• _Предложенный отрывок_
....................
В следующем году исполнится двадцать лет со дня аварии на Чернобыльской АЭС. Недавно стало известно о том, что российская телевизионная студия «Клото» вместе с украинскими коллегами работает над документальным проектом, приуроченным к годовщине трагедии. Недавно состоялись вертолетные съемки над Чернобыльской зоной. Следует отметить, что кинодраматург, генеральный директор и художественный руководитель студии «Клото» Владимир СИНЕЛЬНИКОВ — не впервые проводит съемки в Чернобыле. Его первый фильм по этой проблематике — «Колокол Чернобыля» — был снят сразу после трагедии на ЧАЭС.
— В «Колоколе» вы искали виноватых в Чернобыльской трагедии?
— В Минобороне, в Минздраве умышленно не была создана база данных погибших в ликвидации аварии. Это самое главное преступление ушедшего режима. Высший партийный и государственный синклит в отличие от директора станции знал, что надо скрыть от народа, от родителей тех солдат, которых по их приказу гнали на крышу без дозиметров. Вот почему нас и наших коллег по перу и кинокамере не пускали в зону. Далее все фильмокопии «Колокола Чернобыля» были изъяты сотрудниками КГБ со студии, из Госкино, даже из кабинета министра кинематографии. Фильм был заточен, исчез на Лубянке, как исчезали там люди.
— И в новом вашем проекте тема вины режима остается превалирующей?
— К счастью, той власти уже нет, точнее, в определенной мере нет. Но Чернобыль остался. Сегодня в связи с Чернобылем важнее осознать глобальную общецивилизационную задачу: что будет с человечеством через 50—100 лет, когда практически подойдут к концу запасы нефти, угля, газа, и человечество предстанет перед проблемой: как жить дальше? После чернобыльского взрыва все, и мы в том числе, были одержимы идеей, что надо закрыть все атомные станции. Возвратившийся тогда из горьковской ссылки академик Андрей Дмитриевич Сахаров, услышав от меня это высказывание коллеги, сказал: «Не считаю, что человечество должно искать свое будущее на путях аскетизма. Лет сорок атомная энергетика еще будет существовать». «А потом?», — спросил его я. «Потом мы, физики, что-то придумаем». 20 лет прошло. Пока ничего не придумано. Вот почему сегодня очень важно понять, каковы перспективы атомной энергетики? Это что — неизбежное зло, чреватое новыми чернобылями, особенно в эпоху мирового терроризма? И мы должны, глядя на часы, ждать появления термояда? Или надо заготавливать лучины? Это одна из основных тем нашей новой картины, пока ее рабочее название «Чернобыль. 20 лет спустя».
— С кем вы сотрудничаете по проекту?
....................
• _Материал_

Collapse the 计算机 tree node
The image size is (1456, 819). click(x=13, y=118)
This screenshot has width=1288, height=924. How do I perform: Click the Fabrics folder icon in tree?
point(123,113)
....................
• _Условие задания_
Перепишите из отрывка слово в слово всё от «В следующем году» до «трагедии на ЧАЭС.» включительно. Список для работы не понадобится.

• _Готовое решение_
В следующем году исполнится двадцать лет со дня аварии на Чернобыльской АЭС. Недавно стало известно о том, что российская телевизионная студия «Клото» вместе с украинскими коллегами работает над документальным проектом, приуроченным к годовщине трагедии. Недавно состоялись вертолетные съемки над Чернобыльской зоной. Следует отметить, что кинодраматург, генеральный директор и художественный руководитель студии «Клото» Владимир СИНЕЛЬНИКОВ — не впервые проводит съемки в Чернобыле. Его первый фильм по этой проблематике — «Колокол Чернобыля» — был снят сразу после трагедии на ЧАЭС.